Work item:
Write out the records below once more, exactly and completely.

Study material:
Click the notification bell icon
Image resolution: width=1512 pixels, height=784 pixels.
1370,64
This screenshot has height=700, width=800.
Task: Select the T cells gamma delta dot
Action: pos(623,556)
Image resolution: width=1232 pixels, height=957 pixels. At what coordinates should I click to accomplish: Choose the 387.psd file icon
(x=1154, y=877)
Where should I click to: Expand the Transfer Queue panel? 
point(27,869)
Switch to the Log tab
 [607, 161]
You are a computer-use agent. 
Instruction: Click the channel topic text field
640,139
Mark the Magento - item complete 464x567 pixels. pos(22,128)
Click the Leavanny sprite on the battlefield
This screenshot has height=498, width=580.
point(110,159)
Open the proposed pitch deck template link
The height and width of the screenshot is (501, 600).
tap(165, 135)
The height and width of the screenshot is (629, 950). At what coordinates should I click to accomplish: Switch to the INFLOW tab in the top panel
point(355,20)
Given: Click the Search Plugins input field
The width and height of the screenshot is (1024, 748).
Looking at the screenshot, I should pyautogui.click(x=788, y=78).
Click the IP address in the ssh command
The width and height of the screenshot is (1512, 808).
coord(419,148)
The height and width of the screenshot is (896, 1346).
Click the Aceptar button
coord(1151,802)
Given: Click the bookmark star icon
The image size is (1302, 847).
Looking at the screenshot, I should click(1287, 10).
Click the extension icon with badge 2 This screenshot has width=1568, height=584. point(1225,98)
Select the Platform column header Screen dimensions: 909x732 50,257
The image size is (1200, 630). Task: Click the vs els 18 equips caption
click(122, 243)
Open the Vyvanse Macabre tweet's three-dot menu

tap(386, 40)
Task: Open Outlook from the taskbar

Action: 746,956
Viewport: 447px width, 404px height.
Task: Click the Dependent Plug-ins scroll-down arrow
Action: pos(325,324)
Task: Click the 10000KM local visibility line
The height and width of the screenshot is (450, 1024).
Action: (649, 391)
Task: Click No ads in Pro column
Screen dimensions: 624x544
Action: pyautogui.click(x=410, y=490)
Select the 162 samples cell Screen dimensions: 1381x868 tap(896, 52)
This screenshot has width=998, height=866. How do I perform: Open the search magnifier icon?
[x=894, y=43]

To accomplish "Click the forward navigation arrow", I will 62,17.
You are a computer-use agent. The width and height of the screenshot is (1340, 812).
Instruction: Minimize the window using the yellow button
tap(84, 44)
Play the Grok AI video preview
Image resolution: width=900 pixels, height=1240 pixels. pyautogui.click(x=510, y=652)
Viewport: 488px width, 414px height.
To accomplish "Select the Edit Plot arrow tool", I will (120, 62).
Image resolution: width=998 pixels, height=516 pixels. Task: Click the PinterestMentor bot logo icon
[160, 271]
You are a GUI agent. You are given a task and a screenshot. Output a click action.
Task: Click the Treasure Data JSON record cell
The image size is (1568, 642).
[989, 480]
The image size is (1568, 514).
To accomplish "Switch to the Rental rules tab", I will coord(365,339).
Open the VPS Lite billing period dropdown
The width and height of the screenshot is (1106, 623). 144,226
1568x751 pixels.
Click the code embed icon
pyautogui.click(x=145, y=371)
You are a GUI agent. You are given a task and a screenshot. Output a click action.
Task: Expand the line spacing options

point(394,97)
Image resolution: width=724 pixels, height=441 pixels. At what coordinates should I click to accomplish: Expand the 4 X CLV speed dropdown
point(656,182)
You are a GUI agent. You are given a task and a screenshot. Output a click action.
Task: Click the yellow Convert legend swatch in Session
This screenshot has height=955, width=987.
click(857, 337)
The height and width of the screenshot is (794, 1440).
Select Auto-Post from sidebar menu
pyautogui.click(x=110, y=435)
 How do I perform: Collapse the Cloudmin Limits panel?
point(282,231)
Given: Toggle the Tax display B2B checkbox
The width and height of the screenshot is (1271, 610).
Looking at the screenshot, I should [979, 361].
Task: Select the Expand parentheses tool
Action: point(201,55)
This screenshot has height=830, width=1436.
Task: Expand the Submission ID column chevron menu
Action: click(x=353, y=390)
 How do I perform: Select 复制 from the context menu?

Written reply:
Click the notification bell icon
Image resolution: width=1512 pixels, height=784 pixels.
1370,64
This screenshot has height=700, width=800.
Task: Select the T cells gamma delta dot
Action: pos(623,556)
Image resolution: width=1232 pixels, height=957 pixels. At what coordinates should I click to accomplish: Choose the 387.psd file icon
(x=1154, y=877)
Where should I click to: Expand the Transfer Queue panel? 
point(27,869)
Switch to the Log tab
 [607, 161]
You are a computer-use agent. 
Instruction: Click the channel topic text field
640,139
Mark the Magento - item complete 464x567 pixels. pos(22,128)
Click the Leavanny sprite on the battlefield
This screenshot has height=498, width=580.
point(110,159)
Open the proposed pitch deck template link
The height and width of the screenshot is (501, 600).
tap(165, 135)
The height and width of the screenshot is (629, 950). At what coordinates should I click to accomplish: Switch to the INFLOW tab in the top panel
point(355,20)
Given: Click the Search Plugins input field
The width and height of the screenshot is (1024, 748).
Looking at the screenshot, I should pyautogui.click(x=788, y=78).
Click the IP address in the ssh command
The width and height of the screenshot is (1512, 808).
coord(419,148)
The height and width of the screenshot is (896, 1346).
Click the Aceptar button
coord(1151,802)
Given: Click the bookmark star icon
The image size is (1302, 847).
Looking at the screenshot, I should click(1287, 10).
Click the extension icon with badge 2 This screenshot has width=1568, height=584. point(1225,98)
Select the Platform column header Screen dimensions: 909x732 50,257
The image size is (1200, 630). Task: Click the vs els 18 equips caption
click(122, 243)
Open the Vyvanse Macabre tweet's three-dot menu

tap(386, 40)
Task: Open Outlook from the taskbar

Action: 746,956
Viewport: 447px width, 404px height.
Task: Click the Dependent Plug-ins scroll-down arrow
Action: pos(325,324)
Task: Click the 10000KM local visibility line
The height and width of the screenshot is (450, 1024).
Action: (649, 391)
Task: Click No ads in Pro column
Screen dimensions: 624x544
Action: pyautogui.click(x=410, y=490)
Select the 162 samples cell Screen dimensions: 1381x868 tap(896, 52)
This screenshot has width=998, height=866. How do I perform: Open the search magnifier icon?
[x=894, y=43]

To accomplish "Click the forward navigation arrow", I will 62,17.
You are a computer-use agent. The width and height of the screenshot is (1340, 812).
Instruction: Minimize the window using the yellow button
tap(84, 44)
Play the Grok AI video preview
Image resolution: width=900 pixels, height=1240 pixels. pyautogui.click(x=510, y=652)
Viewport: 488px width, 414px height.
To accomplish "Select the Edit Plot arrow tool", I will (120, 62).
Image resolution: width=998 pixels, height=516 pixels. Task: Click the PinterestMentor bot logo icon
[160, 271]
You are a GUI agent. You are given a task and a screenshot. Output a click action.
Task: Click the Treasure Data JSON record cell
The image size is (1568, 642).
[989, 480]
The image size is (1568, 514).
To accomplish "Switch to the Rental rules tab", I will coord(365,339).
Open the VPS Lite billing period dropdown
The width and height of the screenshot is (1106, 623). 144,226
1568x751 pixels.
Click the code embed icon
pyautogui.click(x=145, y=371)
You are a GUI agent. You are given a task and a screenshot. Output a click action.
Task: Expand the line spacing options

point(394,97)
Image resolution: width=724 pixels, height=441 pixels. At what coordinates should I click to accomplish: Expand the 4 X CLV speed dropdown
point(656,182)
You are a GUI agent. You are given a task and a screenshot. Output a click action.
Task: Click the yellow Convert legend swatch in Session
This screenshot has height=955, width=987.
click(857, 337)
The height and width of the screenshot is (794, 1440).
Select Auto-Post from sidebar menu
pyautogui.click(x=110, y=435)
 How do I perform: Collapse the Cloudmin Limits panel?
point(282,231)
Given: Toggle the Tax display B2B checkbox
The width and height of the screenshot is (1271, 610).
Looking at the screenshot, I should [979, 361].
Task: Select the Expand parentheses tool
Action: point(201,55)
This screenshot has height=830, width=1436.
Task: Expand the Submission ID column chevron menu
Action: click(x=353, y=390)
 How do I perform: Select 复制 from the context menu?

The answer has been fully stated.